Casi siempre, la motivación es alejar de nosotros lo que resulta intolerable: nuestro propio lado oscuro.

Convencidos de que la identidad se divide en el bando de los buenos y malos, somos incapaces de aceptar que una misma persona puede ser su luz y su sombra.

Más difícil aún: cuesta aceptar que yo puedo albergar los deseos y pasiones más destructivas e inconfesables a la vez que las más luminosas y constructivas. Pero es así, cada uno de nosotros somos el recipiente de eso que llamamos condición humana donde todo cabe, todo germina.

Pero escindimos la identidad para pertenecer al lado bueno aunque para ello recurramos a todo tipo de brutalidades. Así, hubo una época en que las clases altas imperiales podían pasear con una corte de enanos, gigantes, mujeres y hombres lobo o hasta obesos mórbidos (asómense a la historia de Eugenia Martínez Vallejo “La Monstrua”) para que, por contraste, quienes podían pagarlo; lucieran hermosos, estéticos y equilibrados.

Parece execrable pero hoy no estamos tan lejos de ello. Ahora lo que buscamos exhibir y desterrar es el pensamiento que pudiera filtrar en nuestras civilizadas y bondadosas conciencias, un poco de maldad.

Hará cosa de una semana que volví a leer Frankenstein de Mary Shelley; cuando la criatura monstruosa, toda retazos, maltrecha, áspera y enferma de soledad se rebela contra su creador, le dice “tú eres mi creador, pero yo soy tu dueño: obedéceme”

Me detuve largo rato en esa línea: hay ahí un profundo mensaje, somos creadores de nuestros propios monstruos, ¿cómo lograr dominarlos nosotros a ellos y no al revés?
Shelley cita el fragmento de una vieja canción de marineros que parece advertir el error que todos cometemos: no queremos ver.

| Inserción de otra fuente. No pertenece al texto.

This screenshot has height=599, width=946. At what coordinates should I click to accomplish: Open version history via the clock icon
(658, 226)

Como aquel que, en un sendero solitario,
hace su camino con temor y miedo,
y habiéndose girado una vez, continúa andando
y no gira la cabeza,
porque sabe que un terrible demonio
le sigue muy de cerca.

¿Se puede ser más vulnerable que asumiendo el rol de presa que no mira? Mirar es un poder, mirar por elección es un poder aún mayor (y no son sólo juegos de palabras).
No me extrañaría que pronto carguen contra Frankenstein porque está lleno de cosas que podrían perturbar a los correctos. Y será una pena, porque, como toda la buena literatura, ofrece una pasaje ritual para encontrase con el alma.

La literatura, incluidas las narraciones infantiles, está llena de simbología. Su interpretación no puede ser directa. No hay cuento para niños que no busque narrar un recorrido iniciático, una búsqueda de individuación, la muerte del ego, el autocontrol, la templanza, el esfuerzo, la fidelidad a los más altos deseos.

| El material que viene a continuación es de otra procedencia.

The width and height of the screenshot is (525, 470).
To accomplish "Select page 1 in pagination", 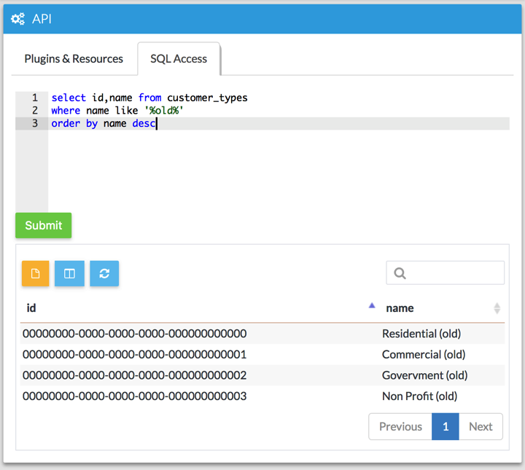I will 446,426.
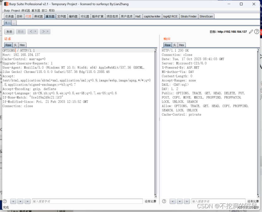Screen dimensions: 262x212
Task: Open the back-history dropdown arrow
Action: click(x=36, y=31)
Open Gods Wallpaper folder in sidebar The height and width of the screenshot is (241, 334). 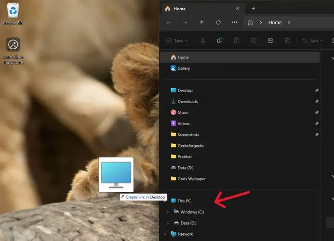click(191, 179)
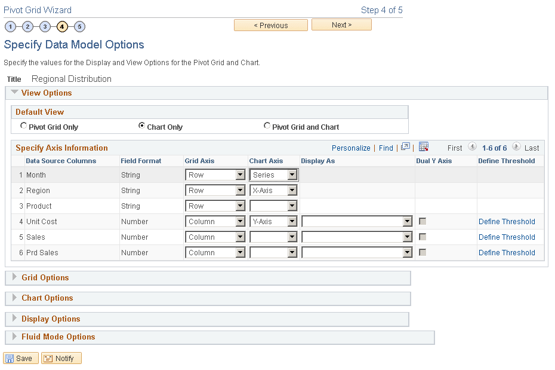
Task: Click the Next button
Action: [341, 25]
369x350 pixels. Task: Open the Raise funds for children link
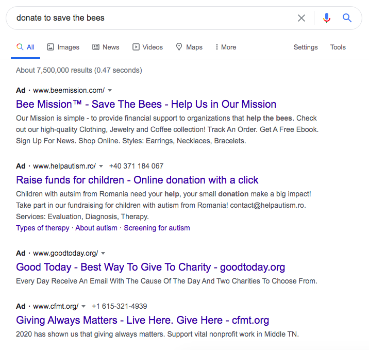point(137,180)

Caperucita misma (recientemente apaleada en Barcelona por su contenido machista) es todo menos un cuento para hablar de hombres y mujeres, se trata de la niña como individuo en un proceso de crecimiento y aprendizaje: ella es el lobo (su lado fiero que debe aprender a reconocer y dominar), ella es la abuela (la sabiduría, la experiencia) y es, desde luego, ella misma con esa vital capa roja buscando su individuación y libertad.

Caperucita no se trata de instintos masculinos animales sobre las niñas indefensas. Es el pasaje eterno que nos hace batallar entre escuchar a la fiera o escuchar a la razón y aprender a reconocer el instinto —el lobo que acecha.

Tiene un mensaje positivo que algunos niños y niñas se perderán porque ahora está prohibida. Qué pena por ellos.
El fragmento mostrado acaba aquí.